Abstract: We consider the associated graded $\bigoplus_{k\geq 1} \Gamma_k \mathcal{I} / \Gamma_{k+1} \mathcal{I} $ of the lower central series $\mathcal{I} = \Gamma_1 \mathcal{I} \supset \Gamma_2 \mathcal{I} \supset \Gamma_3 \mathcal{I} \supset \cdots$ of the Torelli group $\mathcal{I}$ of a compact oriented surface. Its degree-one part is well-understood by D. Johnson's seminal works on the abelianization of the Torelli group.

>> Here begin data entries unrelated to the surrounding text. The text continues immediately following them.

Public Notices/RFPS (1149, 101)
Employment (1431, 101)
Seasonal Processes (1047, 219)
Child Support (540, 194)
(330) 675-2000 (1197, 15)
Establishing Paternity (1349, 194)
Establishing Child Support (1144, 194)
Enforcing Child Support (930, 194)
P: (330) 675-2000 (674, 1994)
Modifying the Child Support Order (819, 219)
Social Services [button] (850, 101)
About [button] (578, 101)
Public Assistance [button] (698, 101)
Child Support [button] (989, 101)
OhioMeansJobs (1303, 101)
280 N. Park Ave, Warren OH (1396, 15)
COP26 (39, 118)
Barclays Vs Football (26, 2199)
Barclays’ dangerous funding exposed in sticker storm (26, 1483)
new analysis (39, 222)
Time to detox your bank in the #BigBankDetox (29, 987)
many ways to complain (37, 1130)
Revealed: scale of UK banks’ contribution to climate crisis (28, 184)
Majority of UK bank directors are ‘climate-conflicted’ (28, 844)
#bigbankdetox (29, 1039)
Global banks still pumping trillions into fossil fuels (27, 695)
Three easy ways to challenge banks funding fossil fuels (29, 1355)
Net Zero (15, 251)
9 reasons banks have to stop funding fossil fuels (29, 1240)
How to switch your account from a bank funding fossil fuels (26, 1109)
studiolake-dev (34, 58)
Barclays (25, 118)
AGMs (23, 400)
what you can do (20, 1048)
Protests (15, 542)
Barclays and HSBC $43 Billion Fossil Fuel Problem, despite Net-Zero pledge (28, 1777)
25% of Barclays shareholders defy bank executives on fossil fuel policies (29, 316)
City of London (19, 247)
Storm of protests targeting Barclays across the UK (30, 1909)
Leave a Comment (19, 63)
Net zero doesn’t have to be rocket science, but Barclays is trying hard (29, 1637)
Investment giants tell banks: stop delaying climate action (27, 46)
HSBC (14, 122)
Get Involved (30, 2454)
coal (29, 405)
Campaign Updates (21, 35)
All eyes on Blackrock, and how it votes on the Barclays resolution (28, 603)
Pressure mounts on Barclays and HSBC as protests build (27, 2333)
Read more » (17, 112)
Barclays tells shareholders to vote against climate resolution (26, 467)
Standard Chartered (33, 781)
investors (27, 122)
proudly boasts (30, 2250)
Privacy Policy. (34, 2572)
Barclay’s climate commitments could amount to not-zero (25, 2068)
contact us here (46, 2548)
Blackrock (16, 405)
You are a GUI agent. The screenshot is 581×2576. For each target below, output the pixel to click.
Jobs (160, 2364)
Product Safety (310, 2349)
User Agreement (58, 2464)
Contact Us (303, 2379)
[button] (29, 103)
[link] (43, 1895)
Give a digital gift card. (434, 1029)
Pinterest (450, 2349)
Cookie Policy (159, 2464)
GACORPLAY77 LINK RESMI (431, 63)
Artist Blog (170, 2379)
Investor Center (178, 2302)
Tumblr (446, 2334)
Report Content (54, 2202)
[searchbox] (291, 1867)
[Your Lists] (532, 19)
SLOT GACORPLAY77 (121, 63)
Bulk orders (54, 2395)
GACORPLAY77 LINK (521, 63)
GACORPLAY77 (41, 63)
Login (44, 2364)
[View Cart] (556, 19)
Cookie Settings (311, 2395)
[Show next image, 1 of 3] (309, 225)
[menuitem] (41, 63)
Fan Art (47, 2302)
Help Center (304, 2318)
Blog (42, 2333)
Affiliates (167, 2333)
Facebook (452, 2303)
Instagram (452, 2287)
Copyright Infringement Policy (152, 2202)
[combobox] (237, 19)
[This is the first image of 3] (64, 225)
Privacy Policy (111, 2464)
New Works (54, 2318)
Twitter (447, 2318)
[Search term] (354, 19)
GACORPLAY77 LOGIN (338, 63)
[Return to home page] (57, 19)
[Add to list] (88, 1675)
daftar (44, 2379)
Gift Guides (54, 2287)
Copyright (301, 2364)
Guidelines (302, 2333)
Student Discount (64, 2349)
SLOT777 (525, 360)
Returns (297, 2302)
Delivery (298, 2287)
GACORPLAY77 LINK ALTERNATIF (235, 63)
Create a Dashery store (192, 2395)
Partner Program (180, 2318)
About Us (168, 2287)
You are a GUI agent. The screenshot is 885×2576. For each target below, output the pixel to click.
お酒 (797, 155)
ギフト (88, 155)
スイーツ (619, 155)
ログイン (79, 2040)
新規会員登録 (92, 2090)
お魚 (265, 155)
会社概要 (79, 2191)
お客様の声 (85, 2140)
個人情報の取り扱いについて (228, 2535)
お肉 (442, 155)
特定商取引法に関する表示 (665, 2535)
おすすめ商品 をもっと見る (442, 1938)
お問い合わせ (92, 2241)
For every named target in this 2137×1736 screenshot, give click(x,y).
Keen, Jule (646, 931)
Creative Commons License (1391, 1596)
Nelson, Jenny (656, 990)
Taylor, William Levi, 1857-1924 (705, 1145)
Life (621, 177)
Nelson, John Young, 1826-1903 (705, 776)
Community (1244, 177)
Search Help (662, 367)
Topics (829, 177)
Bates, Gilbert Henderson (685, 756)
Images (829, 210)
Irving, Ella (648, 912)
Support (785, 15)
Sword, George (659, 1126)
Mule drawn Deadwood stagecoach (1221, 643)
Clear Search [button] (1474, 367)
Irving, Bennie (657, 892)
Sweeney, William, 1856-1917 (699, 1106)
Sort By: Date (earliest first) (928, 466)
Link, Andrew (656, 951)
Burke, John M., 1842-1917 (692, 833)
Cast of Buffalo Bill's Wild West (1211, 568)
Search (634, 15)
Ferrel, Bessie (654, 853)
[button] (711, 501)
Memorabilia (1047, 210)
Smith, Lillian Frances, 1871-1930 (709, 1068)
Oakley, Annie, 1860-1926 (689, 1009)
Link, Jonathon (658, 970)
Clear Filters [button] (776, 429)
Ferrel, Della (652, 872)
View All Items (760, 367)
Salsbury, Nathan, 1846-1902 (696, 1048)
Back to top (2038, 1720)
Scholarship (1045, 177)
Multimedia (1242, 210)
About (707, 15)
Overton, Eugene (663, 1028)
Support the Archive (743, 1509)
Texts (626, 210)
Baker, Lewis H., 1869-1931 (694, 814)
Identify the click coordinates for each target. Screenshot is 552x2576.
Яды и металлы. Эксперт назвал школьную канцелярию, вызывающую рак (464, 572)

The knowledge of the degree-two part $(\Gamma_2 \mathcal{I} / \Gamma_3 \mathcal{I})\otimes \mathbb{Q}$ with rational coefficients arises from works of S. Morita on the Casson invariant and R. Hain on the Malcev completion of $\mathcal{I}$. Here, we prove that the abelian group $\Gamma_2 \mathcal{I} / \Gamma_3 \mathcal{I}$ is torsion-free, and we describe it as a lattice in a rational vector space. As an application, the group $\mathcal{I}/\Gamma_3 \mathcal{I}$ is computed, and it is shown to embed in the group of homology cylinders modulo the surgery relation of $Y_3$-equivalence.